== TEXTE FOURNI ==

● ● ● ●

Il me reste le diamant que tu avais volé et la poussière du temps

Le chandail d’un ami trépassé et la mémoire des gens

Et de notre amour de toutes ces années de jeunesse sans argent

Il me reste des images de ta bonté, des échos de ta voix

Ta voix qui disait dans la nuit, ne t’endors pas, attends.

Ta voix qui disais dans la nuit, ne t’endors pas maintenant.

 

Maintenant je m’endors facilement, trop vite,

Je ne vais plus jamais à Insomniapolis

J’aurais peur de ses carrefours de ses lumières artificielles

Je reste accrochée au sommeil

 

Tant de vies se succèdent en une seule vie

Tant de lieux tant d’êtres tant d’atmosphères

Seule l’enfance reste au port là bas, immuable

Et les vagues ne nous y ramènent jamais.

● ● ● ●

== À COMPLÉTER ==
[a] Citez le poème en commençant à « Il me reste le » et en terminant à « t’endors pas maintenant. ».
[b] Transformez en liste la strophe du poème qui commence par « Il me reste le diamant », en gardant ses faits principaux.

(Entrées de données extraites)
● ● ● ●

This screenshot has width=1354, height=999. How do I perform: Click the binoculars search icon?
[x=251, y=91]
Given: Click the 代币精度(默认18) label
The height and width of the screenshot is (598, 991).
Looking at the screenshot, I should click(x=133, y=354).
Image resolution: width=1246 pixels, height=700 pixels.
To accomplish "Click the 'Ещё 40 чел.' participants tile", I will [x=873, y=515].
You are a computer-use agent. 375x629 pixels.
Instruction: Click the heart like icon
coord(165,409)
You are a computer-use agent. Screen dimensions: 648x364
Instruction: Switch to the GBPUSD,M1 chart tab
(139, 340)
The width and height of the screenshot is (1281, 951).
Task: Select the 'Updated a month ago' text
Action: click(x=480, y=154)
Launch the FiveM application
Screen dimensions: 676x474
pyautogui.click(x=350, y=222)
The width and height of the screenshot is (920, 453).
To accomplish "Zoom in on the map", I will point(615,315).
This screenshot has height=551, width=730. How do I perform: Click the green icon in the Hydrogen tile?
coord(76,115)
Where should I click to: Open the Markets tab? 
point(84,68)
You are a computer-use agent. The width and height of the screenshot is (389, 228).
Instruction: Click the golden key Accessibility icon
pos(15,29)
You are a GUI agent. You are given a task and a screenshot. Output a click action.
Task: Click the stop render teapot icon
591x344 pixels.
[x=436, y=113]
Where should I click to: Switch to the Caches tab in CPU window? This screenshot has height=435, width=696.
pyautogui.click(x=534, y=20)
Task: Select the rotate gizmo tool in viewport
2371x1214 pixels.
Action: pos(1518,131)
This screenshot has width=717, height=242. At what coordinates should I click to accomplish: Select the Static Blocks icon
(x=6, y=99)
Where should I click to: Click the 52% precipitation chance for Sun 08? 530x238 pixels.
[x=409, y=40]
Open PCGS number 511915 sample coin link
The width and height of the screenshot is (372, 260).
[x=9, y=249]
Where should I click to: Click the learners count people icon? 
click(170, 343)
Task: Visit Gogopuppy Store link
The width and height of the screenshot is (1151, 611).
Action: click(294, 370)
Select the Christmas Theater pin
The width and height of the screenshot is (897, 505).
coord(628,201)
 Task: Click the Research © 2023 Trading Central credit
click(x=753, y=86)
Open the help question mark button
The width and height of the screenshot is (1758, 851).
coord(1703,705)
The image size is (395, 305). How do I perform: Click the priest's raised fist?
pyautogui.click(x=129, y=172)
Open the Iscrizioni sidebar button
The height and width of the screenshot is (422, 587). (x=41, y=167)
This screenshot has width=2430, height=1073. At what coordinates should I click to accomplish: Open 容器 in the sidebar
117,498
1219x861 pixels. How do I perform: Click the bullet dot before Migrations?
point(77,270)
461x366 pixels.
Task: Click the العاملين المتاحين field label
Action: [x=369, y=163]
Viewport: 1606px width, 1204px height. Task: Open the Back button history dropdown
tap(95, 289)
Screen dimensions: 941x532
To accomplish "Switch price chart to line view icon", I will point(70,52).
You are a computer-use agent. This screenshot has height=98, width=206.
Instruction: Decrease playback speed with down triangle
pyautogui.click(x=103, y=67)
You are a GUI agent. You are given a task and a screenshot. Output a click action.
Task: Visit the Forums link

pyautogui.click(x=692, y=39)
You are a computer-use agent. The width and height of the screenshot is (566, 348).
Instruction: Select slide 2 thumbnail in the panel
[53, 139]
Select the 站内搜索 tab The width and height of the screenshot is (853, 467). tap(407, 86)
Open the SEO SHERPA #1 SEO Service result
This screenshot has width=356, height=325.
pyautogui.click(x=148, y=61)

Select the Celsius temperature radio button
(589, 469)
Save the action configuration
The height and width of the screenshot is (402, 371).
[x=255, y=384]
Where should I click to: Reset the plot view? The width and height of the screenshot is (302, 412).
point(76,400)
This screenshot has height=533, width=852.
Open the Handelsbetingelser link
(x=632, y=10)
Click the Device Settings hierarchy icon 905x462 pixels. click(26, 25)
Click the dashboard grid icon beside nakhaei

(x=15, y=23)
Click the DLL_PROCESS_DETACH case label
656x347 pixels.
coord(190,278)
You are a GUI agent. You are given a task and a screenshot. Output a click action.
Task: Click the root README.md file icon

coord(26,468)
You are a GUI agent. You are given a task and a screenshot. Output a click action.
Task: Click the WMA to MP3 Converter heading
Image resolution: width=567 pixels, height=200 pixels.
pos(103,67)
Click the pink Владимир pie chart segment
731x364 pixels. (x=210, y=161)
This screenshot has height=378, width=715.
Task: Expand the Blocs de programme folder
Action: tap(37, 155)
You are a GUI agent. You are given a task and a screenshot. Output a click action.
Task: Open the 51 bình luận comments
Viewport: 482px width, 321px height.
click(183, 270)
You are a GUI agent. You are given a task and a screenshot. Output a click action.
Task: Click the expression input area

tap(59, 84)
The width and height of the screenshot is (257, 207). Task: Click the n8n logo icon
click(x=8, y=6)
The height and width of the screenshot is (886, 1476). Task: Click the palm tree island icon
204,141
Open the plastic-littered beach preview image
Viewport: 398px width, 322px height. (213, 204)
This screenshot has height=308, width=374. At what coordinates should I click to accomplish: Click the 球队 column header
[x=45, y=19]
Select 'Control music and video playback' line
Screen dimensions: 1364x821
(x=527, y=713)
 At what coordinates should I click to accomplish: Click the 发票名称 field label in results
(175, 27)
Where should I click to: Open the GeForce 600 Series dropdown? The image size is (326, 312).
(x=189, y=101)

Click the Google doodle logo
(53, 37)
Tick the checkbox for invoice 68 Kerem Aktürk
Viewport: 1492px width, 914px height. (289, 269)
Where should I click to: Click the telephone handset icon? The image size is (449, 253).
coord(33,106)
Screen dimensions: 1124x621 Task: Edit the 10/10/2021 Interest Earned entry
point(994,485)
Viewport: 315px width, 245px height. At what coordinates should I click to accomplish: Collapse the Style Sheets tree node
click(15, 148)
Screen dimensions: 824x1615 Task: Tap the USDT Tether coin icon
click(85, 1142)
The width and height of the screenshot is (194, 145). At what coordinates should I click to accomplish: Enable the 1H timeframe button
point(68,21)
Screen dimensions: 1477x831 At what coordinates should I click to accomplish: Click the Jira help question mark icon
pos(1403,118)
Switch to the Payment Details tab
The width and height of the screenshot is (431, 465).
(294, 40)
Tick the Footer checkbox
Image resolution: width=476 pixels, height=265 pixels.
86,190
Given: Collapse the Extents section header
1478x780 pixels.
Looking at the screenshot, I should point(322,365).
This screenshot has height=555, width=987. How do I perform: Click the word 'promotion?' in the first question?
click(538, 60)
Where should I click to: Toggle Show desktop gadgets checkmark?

● ● ● ●

== CORRIGÉ DES EXERCICES ==
[a]
Il me reste le diamant que tu avais volé et la poussière du temps

Le chandail d’un ami trépassé et la mémoire des gens

Et de notre amour de toutes ces années de jeunesse sans argent

Il me reste des images de ta bonté, des échos de ta voix

Ta voix qui disait dans la nuit, ne t’endors pas, attends.

Ta voix qui disais dans la nuit, ne t’endors pas maintenant.

[b]
- le diamant que tu avais volé
- la poussière du temps
- le chandail d'un ami trépassé
- la mémoire des gens et de notre amour, des années de jeunesse sans argent
- des images de ta bonté
- des échos de ta voix qui disait dans la nuit : « ne t'endors pas, attends »